A governadora de Pernambuco, Raquel Lyra (PSD), se pronunciou após a denúncia de monitoramento ilegal, pela Polícia Civil de Pernambuco (PCPE), do chefe de Articulação Política e Social do Recife, Gustavo Queiroz Monteiro. Em sua fala, publicada no perfil oficial da governadora nas redes sociais, Raquel afirma que não houve ilegalidade.
“A polícia recebeu uma denúncia grave de corrupção, fez o seu papel de investigação dentro da legalidade, como sempre. Somos um um governo que respeita as leis e busca trabalhar para garantir transparência, isonomia. Agora, ninguém está acima da lei também. A gente precisa, sempre, combater a corrupção. E foi isso que a Polícia Civil fez”, afirmou. A declaração vem depois de o prefeito do Recife, João Campos, dizer que tomará todas as medidas cabíveis na Justiça.
De acordo com o secretário de Defesa Social, Alessandro Carvalho, uma denúncia anônima foi entregue na sede da pasta, em agosto de 2025, sobre o uso de um carro oficial da prefeitura do Recife para pagamento de propina. A denúncia apontava que Gustavo Queiroz e o irmão dele, Eduardo Queiroz, que seria ligado à gestão municipal, utilizavam o veículo.
Entre agosto e outubro, um grupo no Whatsapp foi formado por 10 agentes de Estado, incluindo três delegados e sete policiais, para dar conta das diligências, com foco no monitoramento do carro. Como não houve constatação de ato ilícito, o inquérito não foi aberto.
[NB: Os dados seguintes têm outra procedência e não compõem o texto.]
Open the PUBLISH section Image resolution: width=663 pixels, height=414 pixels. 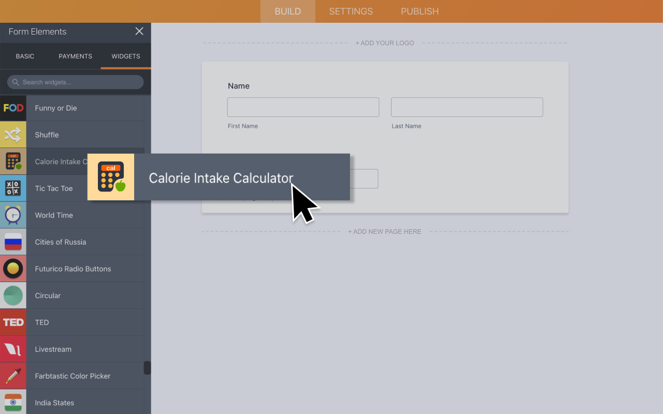pos(420,11)
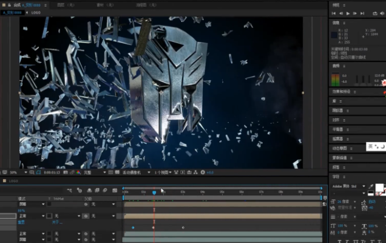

Quanto ao rastreador no carro, Alessandro Carvalho também nega que exista ilegalidade ou necessidade de mandado expedido pela Justiça.
Nesta terça-feira (27), o Ministério Público de Pernambuco (MPPE) encaminhou um ofício à SDS pedindo informações detalhadas sobre a investigação preliminar conduzida pela PCPE. A medida foi tomada após a repercussão do caso pela imprensa.